The OTC brain “boosting” supplements sport outlandish and hopeful reaches, even though it has never been supported. These supplements do not have to undergo testing and safety sanctions since the Food and Drug Administration (FDA) does not manage them. As posed by the FDA in a statement, “These products, which are often sold on websites and social media platforms, have not been reviewed by the FDA and are not proven safe and effective to treat the diseases and health conditions they claim to treat. These products may be ineffective, unsafe and could prevent a person from seeking an appropriate diagnosis and treatment.” This statement was issued to deter buyers from seeking the inconceivable drugs. Moreover, the FDA has filed letters and official complaints to companies requesting them to stop their false advertising and to remove their product or face heavy fines. But this is a very laborious process and the FDA, although they have begun efforts to quell the statements by dietary companies, have not modernized fast enough to deal with the new age of online purchases. So the next time you look at brain pills from companies like Prevagen, remember to research it carefully or consult your primary care physician.


Citations:

Publishing, Harvard Health. “Don't Buy into Brain Health Supplements.” Harvard Health, www.health.harvard.edu/mind-and-mood/dont-buy-into-brain-health-supplements.

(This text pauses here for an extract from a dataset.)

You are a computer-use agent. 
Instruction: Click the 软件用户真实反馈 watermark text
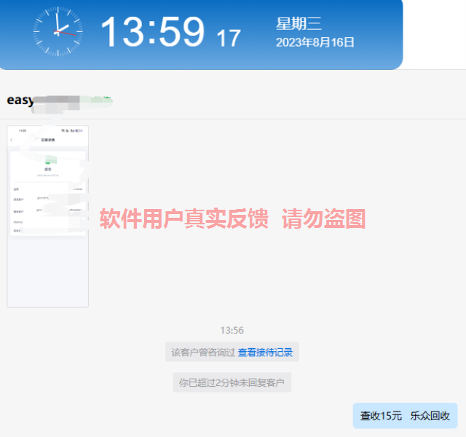click(x=183, y=219)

Crawford, Cindy, et al. “A Public Health Issue: Dietary Supplements Promoted for Brain Health and Cognitive Performance.” Journal of Alternative and Complementary Medicine (New York, N.Y.), Mary Ann Liebert, Inc., Publishers, Apr. 2020, www.ncbi.nlm.nih.gov/pmc/articles/PMC7153641/.


Image Credit:

No changes were made to the following image, Brain | www.flickr.com/photos/dierkschaefer/5693354949/in/ph… | Flickr, License: Creative Commons Legal Code

No changes were made to the following image, Medicamentos | Medicine | Nacho | Flickr, License: Creative Commons Legal Code



What Did You Learn?

Questions:

1. What ingredients are commonly found in brain supplements and do they provide the effects suggested?

Omega-3 Fatty Acids, Vitamin E, and Vitamin B are commonly listed as ingredients either standalone or as a combination in the supplements. However, the effects are entirely falsified in terms of helping cognition and retention since they are only necessary through other healthy sources, and having too high of an intake can result in hemorrhagic stroke leading to a futile attempt at better health. It is recommended to lead a healthy lifestyle instead by focusing on daily exercise and nutritious food choices.



2. Why are the drugs not being cited for false advertisement?

In order for a drug to fall under the category of false advertisement, it would require FDA oversight and testing. However, the FDA in a statement issued stated that they are not responsible for the drugs and their proposed effects; thus consumption of falsely advertised drugs can lead to negative results and result in bodily harm. It is the responsibility of the consumer to understand the consequences that untested drugs may have upon them and to understand that testing is non-existent or fabricated. It is much more healthy for your heart and brain to follow safe practices like eating healthy in order to strengthen cognition, which has been proven by numerous research conducted by the FDA and more organizations.